WHAT YOU ARE ASKED TO DO: Across these entries, work out how many lines carry the string "magnifier", and give only that number.

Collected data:
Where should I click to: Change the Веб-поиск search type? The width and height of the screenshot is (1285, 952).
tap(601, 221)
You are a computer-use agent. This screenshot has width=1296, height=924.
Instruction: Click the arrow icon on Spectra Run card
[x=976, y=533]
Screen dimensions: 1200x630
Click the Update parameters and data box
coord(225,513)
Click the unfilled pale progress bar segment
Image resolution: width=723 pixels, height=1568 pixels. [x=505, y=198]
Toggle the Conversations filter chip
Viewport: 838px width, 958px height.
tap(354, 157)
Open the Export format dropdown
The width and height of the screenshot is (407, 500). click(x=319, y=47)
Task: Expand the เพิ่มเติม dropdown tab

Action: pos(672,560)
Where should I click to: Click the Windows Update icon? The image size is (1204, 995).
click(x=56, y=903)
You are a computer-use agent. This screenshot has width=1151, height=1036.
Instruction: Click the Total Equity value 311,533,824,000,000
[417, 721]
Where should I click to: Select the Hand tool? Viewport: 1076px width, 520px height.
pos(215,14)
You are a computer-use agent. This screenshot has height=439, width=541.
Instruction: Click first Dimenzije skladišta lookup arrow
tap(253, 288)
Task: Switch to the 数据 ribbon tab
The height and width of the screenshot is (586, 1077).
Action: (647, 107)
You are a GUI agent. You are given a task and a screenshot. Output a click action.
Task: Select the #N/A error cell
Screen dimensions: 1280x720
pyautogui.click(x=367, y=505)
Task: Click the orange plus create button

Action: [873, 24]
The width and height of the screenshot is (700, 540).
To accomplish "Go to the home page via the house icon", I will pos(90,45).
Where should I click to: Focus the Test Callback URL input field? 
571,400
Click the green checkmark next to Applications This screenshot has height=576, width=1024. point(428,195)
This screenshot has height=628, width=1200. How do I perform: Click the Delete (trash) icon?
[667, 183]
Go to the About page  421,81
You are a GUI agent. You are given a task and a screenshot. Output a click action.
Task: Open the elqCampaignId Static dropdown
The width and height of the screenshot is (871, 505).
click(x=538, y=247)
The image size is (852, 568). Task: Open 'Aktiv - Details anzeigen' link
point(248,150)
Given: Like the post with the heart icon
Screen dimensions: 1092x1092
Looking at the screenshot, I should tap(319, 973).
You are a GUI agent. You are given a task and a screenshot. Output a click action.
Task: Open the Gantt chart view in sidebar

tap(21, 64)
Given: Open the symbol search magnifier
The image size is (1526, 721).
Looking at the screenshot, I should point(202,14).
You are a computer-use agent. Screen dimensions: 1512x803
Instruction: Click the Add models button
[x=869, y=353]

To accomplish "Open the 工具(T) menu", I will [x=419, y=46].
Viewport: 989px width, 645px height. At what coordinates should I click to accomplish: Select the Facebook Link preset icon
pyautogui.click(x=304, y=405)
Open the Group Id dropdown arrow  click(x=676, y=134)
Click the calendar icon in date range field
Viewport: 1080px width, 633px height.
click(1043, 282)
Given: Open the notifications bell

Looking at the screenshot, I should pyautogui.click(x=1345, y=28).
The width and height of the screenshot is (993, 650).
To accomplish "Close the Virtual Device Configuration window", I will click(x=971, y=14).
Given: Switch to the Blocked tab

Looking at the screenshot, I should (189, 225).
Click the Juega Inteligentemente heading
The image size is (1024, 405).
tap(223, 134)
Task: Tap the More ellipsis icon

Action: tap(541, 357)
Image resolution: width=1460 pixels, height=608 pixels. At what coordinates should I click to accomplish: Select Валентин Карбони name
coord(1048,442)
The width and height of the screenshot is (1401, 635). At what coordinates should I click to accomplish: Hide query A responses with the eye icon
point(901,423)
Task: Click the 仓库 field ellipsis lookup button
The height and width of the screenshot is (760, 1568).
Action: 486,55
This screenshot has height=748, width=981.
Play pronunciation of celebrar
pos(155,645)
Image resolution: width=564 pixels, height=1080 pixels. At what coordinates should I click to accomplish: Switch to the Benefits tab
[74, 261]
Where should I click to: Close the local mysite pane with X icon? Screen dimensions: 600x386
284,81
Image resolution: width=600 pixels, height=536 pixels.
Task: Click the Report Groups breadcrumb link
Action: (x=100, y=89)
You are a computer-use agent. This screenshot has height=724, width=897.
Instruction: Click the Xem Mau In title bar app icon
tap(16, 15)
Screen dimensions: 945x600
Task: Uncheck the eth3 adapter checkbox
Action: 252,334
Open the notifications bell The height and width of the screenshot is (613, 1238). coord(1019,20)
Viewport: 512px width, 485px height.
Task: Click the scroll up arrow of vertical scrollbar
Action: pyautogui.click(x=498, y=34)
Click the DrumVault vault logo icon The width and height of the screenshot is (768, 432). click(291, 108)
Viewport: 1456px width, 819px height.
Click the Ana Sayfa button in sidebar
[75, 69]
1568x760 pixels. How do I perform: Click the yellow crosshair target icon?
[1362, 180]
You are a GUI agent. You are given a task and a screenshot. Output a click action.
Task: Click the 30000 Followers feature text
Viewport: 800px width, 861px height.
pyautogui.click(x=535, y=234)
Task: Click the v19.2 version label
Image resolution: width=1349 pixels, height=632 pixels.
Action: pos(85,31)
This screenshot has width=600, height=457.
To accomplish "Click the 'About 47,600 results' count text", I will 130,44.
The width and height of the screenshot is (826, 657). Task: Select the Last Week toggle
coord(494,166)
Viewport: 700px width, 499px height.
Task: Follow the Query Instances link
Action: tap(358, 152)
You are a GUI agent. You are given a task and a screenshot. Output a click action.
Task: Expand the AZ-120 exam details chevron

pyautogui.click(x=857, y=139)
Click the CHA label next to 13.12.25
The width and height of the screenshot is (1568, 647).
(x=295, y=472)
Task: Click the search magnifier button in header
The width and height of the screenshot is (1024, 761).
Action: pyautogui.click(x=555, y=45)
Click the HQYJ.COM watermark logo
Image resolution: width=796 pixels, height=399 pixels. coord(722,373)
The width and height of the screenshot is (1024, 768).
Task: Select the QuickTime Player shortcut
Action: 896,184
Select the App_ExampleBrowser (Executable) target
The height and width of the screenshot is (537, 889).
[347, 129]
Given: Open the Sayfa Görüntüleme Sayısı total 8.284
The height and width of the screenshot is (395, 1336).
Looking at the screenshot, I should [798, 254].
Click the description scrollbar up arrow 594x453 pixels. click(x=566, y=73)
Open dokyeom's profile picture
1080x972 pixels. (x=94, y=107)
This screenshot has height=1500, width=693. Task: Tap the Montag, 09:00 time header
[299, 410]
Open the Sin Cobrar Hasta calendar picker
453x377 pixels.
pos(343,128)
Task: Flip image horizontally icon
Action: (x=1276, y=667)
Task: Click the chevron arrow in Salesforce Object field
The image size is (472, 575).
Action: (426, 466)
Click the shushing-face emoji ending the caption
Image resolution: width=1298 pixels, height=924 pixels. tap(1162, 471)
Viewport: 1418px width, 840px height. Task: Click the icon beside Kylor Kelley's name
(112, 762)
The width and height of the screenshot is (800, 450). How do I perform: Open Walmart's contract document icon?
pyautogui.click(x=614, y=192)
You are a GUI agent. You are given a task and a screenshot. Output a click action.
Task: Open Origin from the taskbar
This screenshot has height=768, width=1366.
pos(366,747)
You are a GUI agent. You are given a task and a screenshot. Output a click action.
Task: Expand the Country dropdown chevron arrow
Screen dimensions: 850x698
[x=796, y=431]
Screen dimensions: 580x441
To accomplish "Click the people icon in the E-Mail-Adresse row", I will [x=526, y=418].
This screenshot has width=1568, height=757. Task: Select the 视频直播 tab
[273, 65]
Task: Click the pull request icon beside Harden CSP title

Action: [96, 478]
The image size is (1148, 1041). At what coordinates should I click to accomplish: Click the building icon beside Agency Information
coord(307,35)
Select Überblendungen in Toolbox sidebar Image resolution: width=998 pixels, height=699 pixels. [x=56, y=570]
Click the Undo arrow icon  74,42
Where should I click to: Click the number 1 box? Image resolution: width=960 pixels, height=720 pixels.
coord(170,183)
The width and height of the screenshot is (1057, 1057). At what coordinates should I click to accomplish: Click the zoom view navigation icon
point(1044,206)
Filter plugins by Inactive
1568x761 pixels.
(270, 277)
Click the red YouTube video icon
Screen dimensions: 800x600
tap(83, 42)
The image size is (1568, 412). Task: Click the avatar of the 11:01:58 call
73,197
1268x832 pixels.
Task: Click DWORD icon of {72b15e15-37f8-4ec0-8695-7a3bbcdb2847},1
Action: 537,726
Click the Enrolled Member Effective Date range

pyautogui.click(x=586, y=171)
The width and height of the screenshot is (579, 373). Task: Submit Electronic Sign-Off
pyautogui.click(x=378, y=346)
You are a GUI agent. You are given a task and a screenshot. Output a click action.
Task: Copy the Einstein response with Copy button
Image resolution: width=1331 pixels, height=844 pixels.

RESPONSE TO THE TASK: 2